TASK BRIEF:
Please render every line of the rows below, from the line containing "Identify the location of x-tick-label: 21:00." down to the line containing "legend-item: Premier décile", both included, as a JSON list of strings with one string per line. Leave out blank lines.

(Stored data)
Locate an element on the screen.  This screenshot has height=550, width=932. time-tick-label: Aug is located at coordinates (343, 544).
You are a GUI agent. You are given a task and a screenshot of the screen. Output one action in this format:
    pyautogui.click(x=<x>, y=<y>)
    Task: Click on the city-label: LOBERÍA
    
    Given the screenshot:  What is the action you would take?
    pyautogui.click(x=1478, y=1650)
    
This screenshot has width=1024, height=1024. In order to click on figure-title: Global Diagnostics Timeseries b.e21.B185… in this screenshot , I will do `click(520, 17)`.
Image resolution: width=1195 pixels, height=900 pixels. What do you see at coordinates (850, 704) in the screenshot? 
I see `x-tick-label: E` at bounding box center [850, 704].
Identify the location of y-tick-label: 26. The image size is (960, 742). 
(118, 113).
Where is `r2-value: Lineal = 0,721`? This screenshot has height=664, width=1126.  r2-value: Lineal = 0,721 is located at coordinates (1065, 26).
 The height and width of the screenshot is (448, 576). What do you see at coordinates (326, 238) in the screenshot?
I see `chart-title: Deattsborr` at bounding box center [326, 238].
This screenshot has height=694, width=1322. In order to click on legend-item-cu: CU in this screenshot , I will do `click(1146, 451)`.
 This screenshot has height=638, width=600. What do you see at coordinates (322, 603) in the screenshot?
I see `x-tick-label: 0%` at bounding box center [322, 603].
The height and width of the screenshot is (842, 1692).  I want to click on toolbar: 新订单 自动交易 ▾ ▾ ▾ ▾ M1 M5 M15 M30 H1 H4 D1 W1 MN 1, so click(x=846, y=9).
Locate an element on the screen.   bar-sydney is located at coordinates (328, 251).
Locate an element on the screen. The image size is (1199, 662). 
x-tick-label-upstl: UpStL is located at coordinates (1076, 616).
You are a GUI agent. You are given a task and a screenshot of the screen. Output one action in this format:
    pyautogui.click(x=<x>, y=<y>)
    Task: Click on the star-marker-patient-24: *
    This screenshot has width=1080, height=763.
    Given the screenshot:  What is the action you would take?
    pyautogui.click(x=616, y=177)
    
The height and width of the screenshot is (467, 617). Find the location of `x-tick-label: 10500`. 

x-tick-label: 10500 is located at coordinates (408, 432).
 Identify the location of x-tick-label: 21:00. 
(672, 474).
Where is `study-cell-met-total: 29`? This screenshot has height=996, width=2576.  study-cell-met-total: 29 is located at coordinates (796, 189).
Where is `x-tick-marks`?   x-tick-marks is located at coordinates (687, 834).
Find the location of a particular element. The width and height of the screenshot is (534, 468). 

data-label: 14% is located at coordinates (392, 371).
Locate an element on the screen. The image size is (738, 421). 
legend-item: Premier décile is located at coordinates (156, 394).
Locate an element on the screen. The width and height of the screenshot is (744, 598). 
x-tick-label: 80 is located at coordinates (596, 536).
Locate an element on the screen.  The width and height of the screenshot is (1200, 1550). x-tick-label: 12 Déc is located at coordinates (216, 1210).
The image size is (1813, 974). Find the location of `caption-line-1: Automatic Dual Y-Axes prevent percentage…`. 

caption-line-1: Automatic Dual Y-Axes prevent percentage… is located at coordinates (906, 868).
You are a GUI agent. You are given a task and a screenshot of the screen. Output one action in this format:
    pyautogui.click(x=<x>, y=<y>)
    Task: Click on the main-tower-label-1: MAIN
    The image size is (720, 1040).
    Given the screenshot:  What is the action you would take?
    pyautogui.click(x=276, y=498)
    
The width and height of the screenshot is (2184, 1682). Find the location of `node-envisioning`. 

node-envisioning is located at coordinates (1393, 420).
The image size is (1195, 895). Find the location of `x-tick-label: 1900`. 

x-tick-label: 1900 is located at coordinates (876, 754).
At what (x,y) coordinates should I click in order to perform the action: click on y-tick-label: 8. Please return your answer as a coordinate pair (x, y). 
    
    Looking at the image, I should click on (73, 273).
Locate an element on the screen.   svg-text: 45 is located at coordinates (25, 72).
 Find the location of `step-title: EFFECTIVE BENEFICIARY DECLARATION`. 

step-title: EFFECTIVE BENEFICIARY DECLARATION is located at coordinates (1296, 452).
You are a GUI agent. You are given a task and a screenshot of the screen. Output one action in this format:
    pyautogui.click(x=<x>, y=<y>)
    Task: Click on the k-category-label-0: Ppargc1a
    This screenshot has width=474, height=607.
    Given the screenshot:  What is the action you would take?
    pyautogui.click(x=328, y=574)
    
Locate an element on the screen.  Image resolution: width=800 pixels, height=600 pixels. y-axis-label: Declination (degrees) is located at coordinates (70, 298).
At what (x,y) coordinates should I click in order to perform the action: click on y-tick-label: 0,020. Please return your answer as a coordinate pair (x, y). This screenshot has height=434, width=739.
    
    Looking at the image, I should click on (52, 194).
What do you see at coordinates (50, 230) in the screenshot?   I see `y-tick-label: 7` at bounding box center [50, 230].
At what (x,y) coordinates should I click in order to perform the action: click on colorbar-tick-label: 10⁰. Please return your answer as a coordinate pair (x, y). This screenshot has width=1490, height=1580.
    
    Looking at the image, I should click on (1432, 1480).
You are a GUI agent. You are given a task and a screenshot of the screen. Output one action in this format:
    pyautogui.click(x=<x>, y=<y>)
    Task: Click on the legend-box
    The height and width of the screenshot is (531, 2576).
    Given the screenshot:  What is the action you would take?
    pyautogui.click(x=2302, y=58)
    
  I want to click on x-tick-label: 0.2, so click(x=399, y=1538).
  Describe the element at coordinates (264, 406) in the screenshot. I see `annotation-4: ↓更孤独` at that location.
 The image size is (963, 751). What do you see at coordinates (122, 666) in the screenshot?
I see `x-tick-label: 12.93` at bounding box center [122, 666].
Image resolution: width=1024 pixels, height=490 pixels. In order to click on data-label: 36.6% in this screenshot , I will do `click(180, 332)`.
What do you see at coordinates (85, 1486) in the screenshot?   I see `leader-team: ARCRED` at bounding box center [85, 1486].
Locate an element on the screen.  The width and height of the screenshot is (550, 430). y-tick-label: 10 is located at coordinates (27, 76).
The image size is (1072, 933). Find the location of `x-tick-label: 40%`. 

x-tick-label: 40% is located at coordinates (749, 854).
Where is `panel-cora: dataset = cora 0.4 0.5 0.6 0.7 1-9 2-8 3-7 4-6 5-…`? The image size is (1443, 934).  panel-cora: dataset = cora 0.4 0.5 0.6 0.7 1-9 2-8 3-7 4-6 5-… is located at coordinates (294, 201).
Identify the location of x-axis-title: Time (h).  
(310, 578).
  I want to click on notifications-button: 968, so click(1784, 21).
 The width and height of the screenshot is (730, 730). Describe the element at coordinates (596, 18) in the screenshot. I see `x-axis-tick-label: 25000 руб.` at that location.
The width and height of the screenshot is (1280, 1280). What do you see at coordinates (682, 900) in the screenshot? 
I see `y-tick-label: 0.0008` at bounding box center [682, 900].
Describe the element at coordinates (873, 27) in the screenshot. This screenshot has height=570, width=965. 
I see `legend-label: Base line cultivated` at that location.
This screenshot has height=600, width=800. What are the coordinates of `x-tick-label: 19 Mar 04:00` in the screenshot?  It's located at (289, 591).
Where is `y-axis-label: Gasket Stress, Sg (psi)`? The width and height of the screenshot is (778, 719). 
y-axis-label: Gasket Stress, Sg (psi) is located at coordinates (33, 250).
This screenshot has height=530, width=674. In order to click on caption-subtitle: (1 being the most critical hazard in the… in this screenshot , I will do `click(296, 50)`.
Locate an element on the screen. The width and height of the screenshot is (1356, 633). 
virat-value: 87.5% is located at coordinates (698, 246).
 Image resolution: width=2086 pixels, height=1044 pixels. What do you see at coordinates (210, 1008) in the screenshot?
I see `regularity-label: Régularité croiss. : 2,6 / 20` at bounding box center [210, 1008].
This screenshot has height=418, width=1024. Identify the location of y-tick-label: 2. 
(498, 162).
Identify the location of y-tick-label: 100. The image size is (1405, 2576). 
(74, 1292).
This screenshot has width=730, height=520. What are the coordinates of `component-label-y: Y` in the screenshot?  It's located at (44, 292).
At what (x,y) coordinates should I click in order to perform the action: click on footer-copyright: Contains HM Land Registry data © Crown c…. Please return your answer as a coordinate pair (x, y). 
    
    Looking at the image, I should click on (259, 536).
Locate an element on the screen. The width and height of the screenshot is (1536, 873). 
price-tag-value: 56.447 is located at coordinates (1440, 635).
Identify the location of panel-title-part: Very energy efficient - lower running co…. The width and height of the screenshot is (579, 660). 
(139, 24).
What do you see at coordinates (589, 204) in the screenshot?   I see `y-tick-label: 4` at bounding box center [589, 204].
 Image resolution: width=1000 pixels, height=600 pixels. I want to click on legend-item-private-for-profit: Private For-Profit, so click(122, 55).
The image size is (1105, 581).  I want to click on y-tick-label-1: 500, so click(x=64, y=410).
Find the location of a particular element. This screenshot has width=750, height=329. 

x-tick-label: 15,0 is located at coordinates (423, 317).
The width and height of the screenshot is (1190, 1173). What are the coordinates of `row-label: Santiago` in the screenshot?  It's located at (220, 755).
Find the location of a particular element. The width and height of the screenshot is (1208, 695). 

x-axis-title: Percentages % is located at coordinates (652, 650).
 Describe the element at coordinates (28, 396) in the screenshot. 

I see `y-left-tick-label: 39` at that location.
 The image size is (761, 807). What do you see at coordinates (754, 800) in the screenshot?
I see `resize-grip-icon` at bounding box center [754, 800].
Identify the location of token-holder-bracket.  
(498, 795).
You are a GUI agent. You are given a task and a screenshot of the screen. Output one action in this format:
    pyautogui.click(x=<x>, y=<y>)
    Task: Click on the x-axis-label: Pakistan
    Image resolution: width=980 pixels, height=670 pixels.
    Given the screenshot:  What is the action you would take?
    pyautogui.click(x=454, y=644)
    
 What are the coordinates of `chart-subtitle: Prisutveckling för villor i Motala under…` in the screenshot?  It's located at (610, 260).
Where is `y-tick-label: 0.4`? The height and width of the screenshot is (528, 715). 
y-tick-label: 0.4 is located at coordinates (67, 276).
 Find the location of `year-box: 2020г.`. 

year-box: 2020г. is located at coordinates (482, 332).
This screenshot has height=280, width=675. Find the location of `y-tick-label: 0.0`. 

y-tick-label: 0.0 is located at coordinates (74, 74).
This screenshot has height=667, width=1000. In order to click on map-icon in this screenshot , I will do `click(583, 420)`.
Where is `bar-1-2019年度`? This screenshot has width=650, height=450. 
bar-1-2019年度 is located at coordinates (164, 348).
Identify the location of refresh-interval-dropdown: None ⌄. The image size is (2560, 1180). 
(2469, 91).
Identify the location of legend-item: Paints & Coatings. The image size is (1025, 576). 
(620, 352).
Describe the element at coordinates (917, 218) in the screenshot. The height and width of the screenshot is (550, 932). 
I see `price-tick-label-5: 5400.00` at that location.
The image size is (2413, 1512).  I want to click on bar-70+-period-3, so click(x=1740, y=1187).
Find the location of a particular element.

WRITTEN ANSWER:
[
  " Identify the location of x-tick-label: 21:00. ",
  "(672, 474).",
  "Where is `study-cell-met-total: 29`? This screenshot has height=996, width=2576.  study-cell-met-total: 29 is located at coordinates (796, 189).",
  "Where is `x-tick-marks`?   x-tick-marks is located at coordinates (687, 834).",
  "Find the location of a particular element. The width and height of the screenshot is (534, 468). ",
  "data-label: 14% is located at coordinates (392, 371).",
  "Locate an element on the screen. The image size is (738, 421). ",
  "legend-item: Premier décile is located at coordinates (156, 394)."
]